Task instructions - Would you write out all the records again, exactly?
────
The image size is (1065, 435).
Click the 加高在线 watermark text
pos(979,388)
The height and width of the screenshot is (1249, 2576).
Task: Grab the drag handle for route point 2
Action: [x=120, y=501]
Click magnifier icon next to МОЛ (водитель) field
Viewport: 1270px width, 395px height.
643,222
────
Solution to the exercise -
The image size is (1065, 435).
Click the 加高在线 watermark text
pos(979,388)
The height and width of the screenshot is (1249, 2576).
Task: Grab the drag handle for route point 2
Action: [x=120, y=501]
Click magnifier icon next to МОЛ (водитель) field
Viewport: 1270px width, 395px height.
643,222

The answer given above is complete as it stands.